The shape of the cheek area of the midface is influenced by a variety of anatomic structures, all of which are soft tissue in composition. This soft tissue makeup varies based on which level of the cheek one is addressing in what I refer to as the trampoline area, which is the soft tissue that lies between the bony cheeks and the bony jawline. From a surgical manipulation standpoint there are two specific cheek soft tissue regi0ns in the trampoline area that can be addressed/reduced. In the mid- cheek lies the buccal fat pad but in the lower cheek a bilaminar construct exists with an outside (skin and subcutaneous fat) and inside (muscle-mucosal) layers. Two fat removal procedures exist to address these areas which are the well known buccal lipectomy and the less well known perioral liposuction.
Anatomically between the cheekbone and the jawline a muscle layer exists known as the buccinator muscle. It is a muscle that runs east-west and originates anteriorly from the alveolar processes of the upper and lower jaws. It extends back to the front edge of the pteryomandibular raphe. At its most anterior portion near the mouth the buccinator muscle fibers converge at the mouth corner with the circumferential orbicularis oris muscle. Given the location of its attachments contraction of the buccinator muscle pulls the corner of the mouth back and flattens the cheek inward. This serves as an assistive function in chewing to work in concert with the masticatory muscles.

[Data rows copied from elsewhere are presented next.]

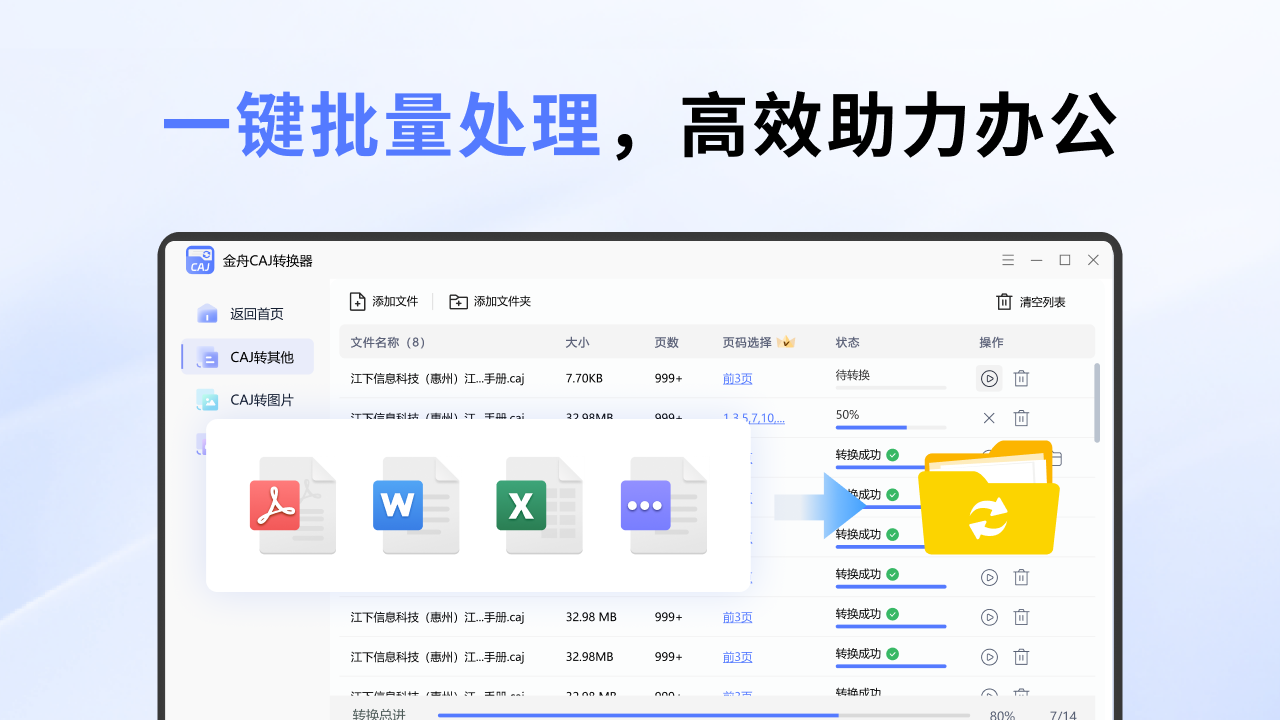Click the 清空列表 trash icon to clear list
Screen dimensions: 1280x720
click(x=1003, y=301)
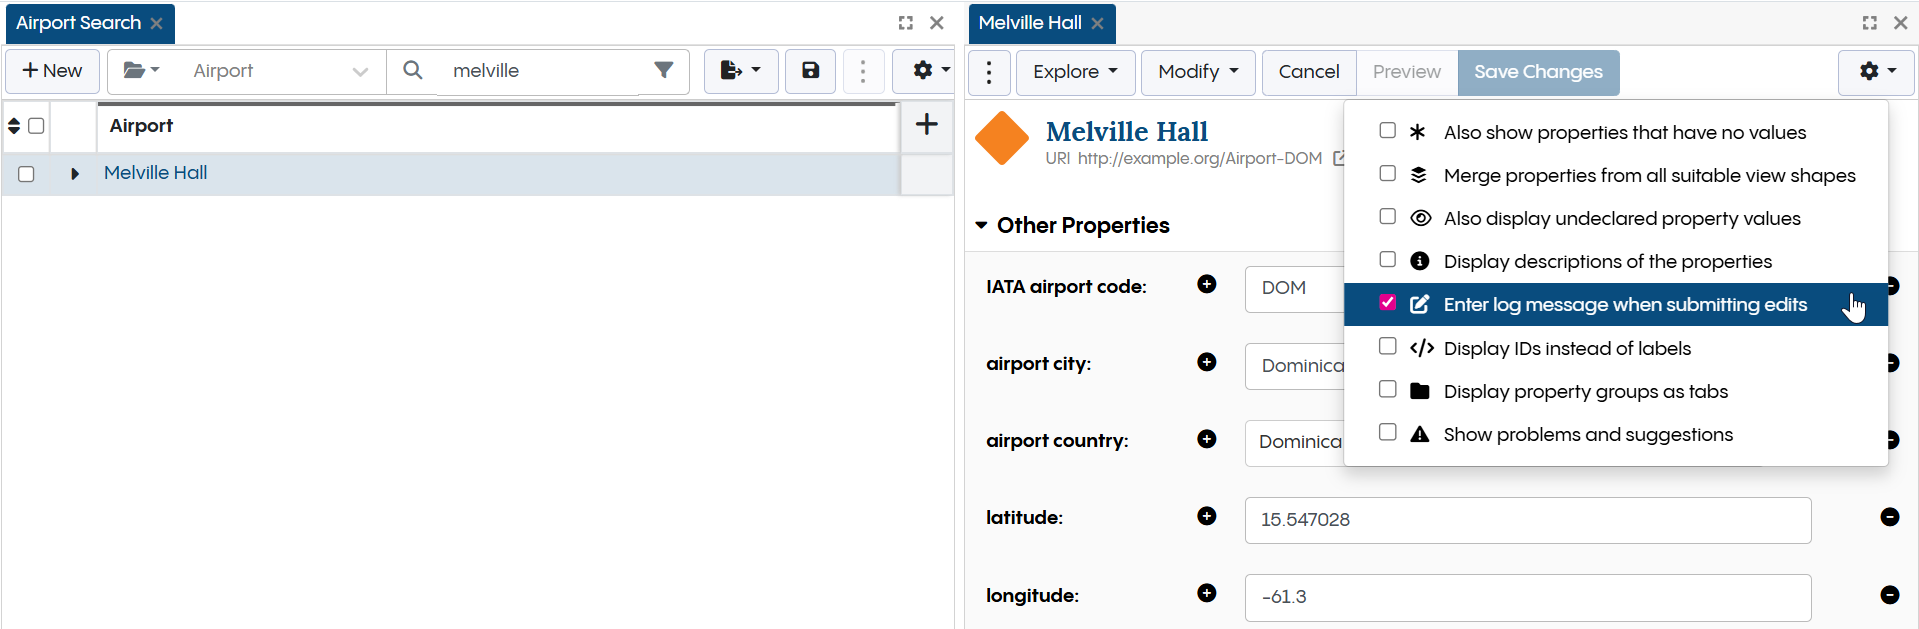Expand the Melville Hall tree row
This screenshot has height=629, width=1919.
[x=74, y=173]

From an aesthetic standpoint many younger patients desire a more inward or concave shape to their mid-cheek region between the cheek bones and the jawline. Some simulate this effect by sucking in their cheeks which is really activation of the buccinator muscle. Defatting procedures, such as buccal lipectomies and perioral liposuction, are the common procedures to try and create this facial reshaping effect. It is more successful in some than others. The thinner one’s face is the more successful those reductive cheek reshaping procedures are.

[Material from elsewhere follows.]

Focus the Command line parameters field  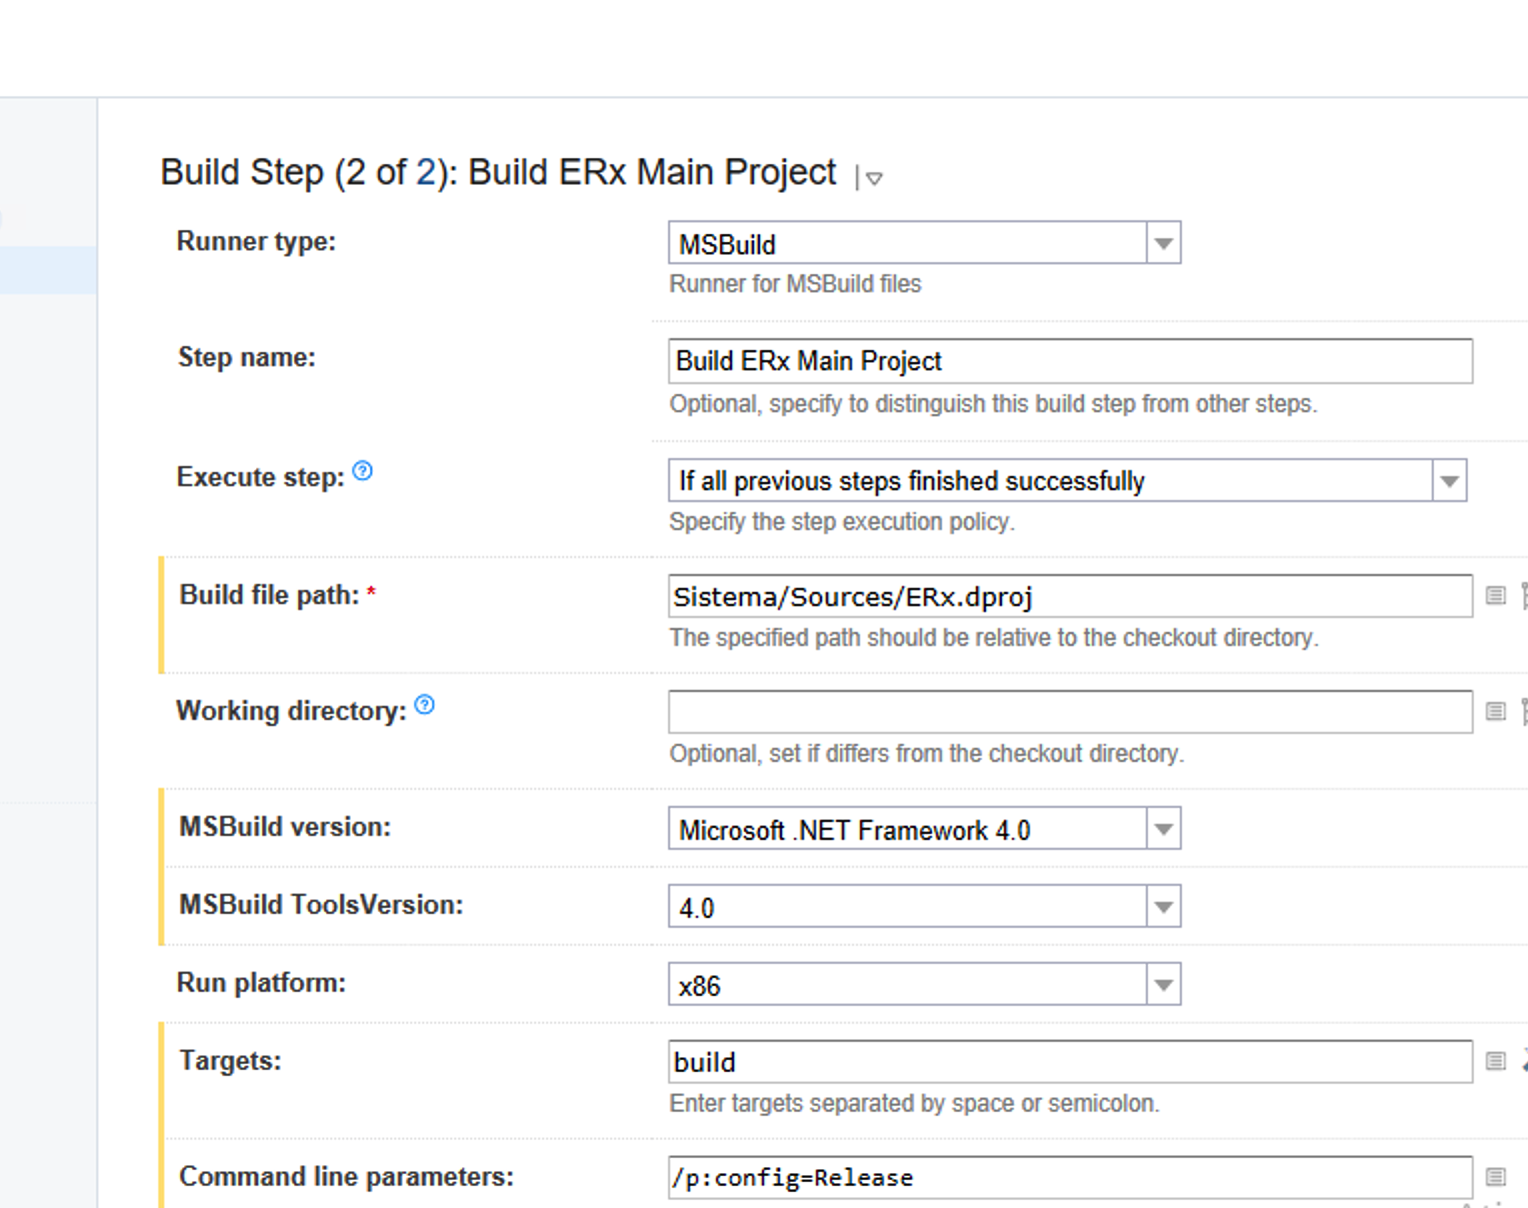point(1070,1177)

But another potential procedure to help create that effect is a buccinator myectomy or muscle tightening done on the inside of the cheek on the either side of where perioral liposuction is done. Given that the muscle fibers run front to back, a partial resection and plication of a horizontal segment of the muscle located along a line at the level of the inside can help to make for a more inward outer cheek contour. This is done through an intraoral elliptical excision of mucosa, fat and muscle. Â This excision is done staying below location of the parotid duct.
There is no adverse functional sequelae from removing these small inner layers of the cheek. This is a technique that is borrowed from doing many buccal mucosal graft harvests for urethral reconstruction for Urologists in children and adults. The mucosal scar line heals wells and I never observed an adverse scar or infection. It also borrows somewhat from the concept behind cheek dimple surgery where reducing the muscular interface between the skin and mucosa is what creates the more localized cheek indentation
For those patients seeking a maximal effort in cheek reductive contouring buccinator myectomies is an option along with buccal lipectomies and perioral liposuction to maximize the effect.